5. Akt: Die Ereignisse überschlagen sich
--------------------------------------------------------
Einige von den Leuten aus der Runde brennen aufs Spiel, und so haben sie klammheimlich, obwohl erst für den Januar angesetzt, LoME einmal ausprobiert, waren begeistert, und heute (gestern) sollte ich das nochmal leiten, weil ich mich ja schon (für in 4 Wochen) angeboten hatte.
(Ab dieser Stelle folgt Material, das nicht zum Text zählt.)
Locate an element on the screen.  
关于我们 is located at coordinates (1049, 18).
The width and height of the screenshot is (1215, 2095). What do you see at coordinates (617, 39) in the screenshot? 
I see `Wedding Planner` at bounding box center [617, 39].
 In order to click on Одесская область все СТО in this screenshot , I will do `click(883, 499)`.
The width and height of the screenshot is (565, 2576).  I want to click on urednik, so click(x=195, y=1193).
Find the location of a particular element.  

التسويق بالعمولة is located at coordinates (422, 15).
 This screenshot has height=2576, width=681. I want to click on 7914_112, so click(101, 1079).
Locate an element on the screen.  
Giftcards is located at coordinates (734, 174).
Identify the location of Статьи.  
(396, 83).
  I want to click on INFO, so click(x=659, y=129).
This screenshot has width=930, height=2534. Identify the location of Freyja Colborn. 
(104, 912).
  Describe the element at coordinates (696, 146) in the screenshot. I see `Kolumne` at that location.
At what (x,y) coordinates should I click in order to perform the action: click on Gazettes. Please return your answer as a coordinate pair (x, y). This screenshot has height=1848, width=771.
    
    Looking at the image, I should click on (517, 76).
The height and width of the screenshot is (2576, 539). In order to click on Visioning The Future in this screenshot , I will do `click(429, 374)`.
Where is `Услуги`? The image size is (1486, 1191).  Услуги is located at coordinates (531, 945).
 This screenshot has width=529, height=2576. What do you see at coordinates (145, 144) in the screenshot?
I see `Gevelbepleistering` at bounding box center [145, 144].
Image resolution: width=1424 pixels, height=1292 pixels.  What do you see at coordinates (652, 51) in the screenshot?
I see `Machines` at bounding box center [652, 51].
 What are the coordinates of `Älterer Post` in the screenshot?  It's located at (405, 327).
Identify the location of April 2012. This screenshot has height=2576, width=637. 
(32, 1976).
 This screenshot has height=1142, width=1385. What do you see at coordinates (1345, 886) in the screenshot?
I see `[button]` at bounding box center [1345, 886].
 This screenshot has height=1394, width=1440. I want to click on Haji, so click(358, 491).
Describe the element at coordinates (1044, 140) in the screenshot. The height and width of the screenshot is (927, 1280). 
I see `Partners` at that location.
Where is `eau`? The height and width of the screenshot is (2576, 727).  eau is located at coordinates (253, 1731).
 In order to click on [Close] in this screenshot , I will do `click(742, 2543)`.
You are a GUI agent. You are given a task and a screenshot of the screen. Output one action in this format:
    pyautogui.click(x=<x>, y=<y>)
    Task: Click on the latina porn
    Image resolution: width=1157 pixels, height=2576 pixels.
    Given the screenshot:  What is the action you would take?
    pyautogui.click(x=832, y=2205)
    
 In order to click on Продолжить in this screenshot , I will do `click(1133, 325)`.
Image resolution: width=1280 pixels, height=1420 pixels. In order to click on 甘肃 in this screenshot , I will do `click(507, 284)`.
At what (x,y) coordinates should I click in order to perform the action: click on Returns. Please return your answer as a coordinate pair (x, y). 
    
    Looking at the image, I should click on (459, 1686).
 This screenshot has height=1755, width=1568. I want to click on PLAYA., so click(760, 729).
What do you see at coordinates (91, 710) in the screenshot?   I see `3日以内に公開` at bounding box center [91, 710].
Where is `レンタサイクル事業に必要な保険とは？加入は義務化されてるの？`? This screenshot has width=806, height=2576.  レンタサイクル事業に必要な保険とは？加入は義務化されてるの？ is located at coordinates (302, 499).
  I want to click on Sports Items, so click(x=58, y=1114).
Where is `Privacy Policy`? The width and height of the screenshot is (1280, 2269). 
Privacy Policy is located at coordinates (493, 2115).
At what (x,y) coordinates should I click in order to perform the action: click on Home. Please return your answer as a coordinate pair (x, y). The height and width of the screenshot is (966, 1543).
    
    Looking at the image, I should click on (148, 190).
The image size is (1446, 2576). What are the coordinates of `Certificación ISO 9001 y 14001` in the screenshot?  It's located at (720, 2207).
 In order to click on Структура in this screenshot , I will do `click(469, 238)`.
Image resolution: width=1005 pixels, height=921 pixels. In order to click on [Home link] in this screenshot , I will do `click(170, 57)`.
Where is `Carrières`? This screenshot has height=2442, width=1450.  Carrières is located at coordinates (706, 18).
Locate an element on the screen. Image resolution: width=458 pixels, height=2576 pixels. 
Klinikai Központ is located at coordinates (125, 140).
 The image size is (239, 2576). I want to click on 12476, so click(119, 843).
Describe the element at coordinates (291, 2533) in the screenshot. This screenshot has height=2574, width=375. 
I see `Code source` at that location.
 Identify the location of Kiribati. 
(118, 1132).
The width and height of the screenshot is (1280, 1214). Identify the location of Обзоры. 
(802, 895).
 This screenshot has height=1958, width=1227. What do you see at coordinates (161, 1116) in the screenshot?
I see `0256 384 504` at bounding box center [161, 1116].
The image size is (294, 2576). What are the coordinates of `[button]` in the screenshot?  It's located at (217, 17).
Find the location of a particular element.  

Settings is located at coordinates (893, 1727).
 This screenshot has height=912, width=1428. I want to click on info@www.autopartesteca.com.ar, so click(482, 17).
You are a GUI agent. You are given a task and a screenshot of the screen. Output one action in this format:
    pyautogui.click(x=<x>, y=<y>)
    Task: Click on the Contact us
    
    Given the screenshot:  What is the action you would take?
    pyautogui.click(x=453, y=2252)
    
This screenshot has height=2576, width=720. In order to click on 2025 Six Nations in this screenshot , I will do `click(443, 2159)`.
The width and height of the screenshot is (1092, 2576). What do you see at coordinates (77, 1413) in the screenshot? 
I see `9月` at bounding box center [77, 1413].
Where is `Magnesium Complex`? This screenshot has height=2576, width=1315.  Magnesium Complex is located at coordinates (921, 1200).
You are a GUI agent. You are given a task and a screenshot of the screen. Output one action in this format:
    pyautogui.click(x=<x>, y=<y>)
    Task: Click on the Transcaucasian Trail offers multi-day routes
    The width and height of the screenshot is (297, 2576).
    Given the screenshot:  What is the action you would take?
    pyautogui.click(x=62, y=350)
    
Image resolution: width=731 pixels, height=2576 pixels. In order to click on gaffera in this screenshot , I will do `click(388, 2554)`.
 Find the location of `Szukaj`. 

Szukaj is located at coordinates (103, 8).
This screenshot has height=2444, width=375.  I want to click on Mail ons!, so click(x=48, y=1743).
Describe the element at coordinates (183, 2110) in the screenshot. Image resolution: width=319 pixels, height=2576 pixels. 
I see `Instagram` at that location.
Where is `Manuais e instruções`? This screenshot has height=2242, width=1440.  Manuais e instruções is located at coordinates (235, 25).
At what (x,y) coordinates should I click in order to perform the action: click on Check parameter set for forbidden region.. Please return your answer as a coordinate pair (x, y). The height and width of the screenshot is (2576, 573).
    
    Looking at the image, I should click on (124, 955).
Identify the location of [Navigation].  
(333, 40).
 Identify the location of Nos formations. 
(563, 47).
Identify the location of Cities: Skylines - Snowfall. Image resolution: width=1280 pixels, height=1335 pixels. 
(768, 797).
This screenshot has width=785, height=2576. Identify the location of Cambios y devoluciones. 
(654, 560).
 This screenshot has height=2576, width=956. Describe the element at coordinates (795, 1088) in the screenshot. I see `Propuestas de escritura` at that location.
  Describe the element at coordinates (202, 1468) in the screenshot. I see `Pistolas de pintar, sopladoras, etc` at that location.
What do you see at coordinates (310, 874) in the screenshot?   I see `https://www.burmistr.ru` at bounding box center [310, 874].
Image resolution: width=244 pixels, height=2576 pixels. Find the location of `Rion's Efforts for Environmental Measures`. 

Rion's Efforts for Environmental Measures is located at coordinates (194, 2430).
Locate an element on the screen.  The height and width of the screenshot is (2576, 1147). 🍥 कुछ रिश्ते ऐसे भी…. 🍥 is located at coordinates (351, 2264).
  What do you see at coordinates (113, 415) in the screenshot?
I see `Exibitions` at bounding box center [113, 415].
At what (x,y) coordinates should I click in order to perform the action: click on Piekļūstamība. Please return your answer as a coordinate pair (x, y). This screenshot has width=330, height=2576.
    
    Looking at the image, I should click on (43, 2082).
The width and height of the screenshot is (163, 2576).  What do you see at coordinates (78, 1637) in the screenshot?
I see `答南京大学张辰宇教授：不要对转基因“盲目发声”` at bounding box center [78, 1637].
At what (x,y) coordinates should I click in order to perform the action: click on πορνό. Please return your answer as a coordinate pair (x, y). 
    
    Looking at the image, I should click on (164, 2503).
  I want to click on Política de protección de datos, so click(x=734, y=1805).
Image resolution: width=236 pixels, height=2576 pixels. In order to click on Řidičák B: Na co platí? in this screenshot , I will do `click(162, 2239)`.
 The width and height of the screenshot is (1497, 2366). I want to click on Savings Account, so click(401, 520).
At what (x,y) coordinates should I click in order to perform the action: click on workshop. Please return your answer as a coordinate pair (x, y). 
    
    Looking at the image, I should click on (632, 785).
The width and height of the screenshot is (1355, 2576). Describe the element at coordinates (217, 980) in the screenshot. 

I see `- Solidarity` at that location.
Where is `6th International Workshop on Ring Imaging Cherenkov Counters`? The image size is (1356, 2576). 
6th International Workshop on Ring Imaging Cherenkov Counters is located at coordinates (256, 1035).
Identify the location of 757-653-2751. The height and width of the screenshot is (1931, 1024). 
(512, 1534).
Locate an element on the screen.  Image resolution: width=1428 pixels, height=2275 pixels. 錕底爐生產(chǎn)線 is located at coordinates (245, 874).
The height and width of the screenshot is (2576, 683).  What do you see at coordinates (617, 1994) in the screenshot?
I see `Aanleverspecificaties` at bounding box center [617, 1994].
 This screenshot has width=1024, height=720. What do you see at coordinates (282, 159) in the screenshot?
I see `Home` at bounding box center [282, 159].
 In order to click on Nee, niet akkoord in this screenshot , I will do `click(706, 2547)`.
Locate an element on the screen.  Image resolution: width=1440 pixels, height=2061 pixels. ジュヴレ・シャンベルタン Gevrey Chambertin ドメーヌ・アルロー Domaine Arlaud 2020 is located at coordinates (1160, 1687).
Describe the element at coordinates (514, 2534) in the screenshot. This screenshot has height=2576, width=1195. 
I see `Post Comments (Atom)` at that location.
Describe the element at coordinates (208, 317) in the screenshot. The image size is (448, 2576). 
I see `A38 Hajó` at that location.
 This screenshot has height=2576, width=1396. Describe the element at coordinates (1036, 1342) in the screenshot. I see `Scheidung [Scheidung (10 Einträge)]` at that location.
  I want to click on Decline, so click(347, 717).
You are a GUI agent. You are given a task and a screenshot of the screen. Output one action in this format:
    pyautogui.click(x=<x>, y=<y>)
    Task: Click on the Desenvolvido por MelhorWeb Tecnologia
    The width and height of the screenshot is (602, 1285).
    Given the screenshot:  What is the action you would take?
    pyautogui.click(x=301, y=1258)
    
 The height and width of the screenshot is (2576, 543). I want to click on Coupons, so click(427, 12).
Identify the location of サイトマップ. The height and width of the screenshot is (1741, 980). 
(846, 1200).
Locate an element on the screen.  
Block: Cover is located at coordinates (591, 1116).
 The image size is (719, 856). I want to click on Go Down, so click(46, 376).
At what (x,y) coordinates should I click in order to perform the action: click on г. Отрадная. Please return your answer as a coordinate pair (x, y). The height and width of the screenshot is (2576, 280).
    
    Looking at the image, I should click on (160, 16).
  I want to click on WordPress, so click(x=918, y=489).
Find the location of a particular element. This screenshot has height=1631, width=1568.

Ich konnte ja glücklicherweise auf Clemens im seine Trolle auf der Wetterspitze aus der Abenteuer. #2 zurückgreifen (Werbung Ende), und so machten sich ein Trio typischer Mittelerde-Abenteurer auf, den armen Menschen in Bree zu helfen.
Und was soll ich sagen? Es hat funktioniert. Das Abenteuer ist super, die Regeln funktionieren weitestgehend reibungsfrei, und die Spieler haben es geschafft, ihre Charaktere nicht gleich krepieren zu lassen. Das wird ein Nachspiel haben … hoffe ich!
Epilog
---------
Es ist sehr spannend zu sehen, wie Leute auf alternative Spielkonzepte reagieren, die seit Jahren (oder Jahrzehnten) ihr altes System spielen – sie hatten ja sonst nix – und denen man dann mal ein paar Alternativen zeigt. Sie bleiben ganz normale, begeisterte, fähige Rollenspieler, aber man sieht, wie sie aufblühen, weil ihnen die kleinen Spiele genau den Raum geben, den sie schon so lange gesucht haben. Ich bin begeistert. Mein Ausflug in die klassischen Rollenspiele hat mich auch wieder in "indieeske" Ecken gebracht, und ich konnte gleich ein paar neue Gefährten mitbringen. Und auch ich bin durch diese Erfahrungen bereichert. Es war ein spannendes Jahr.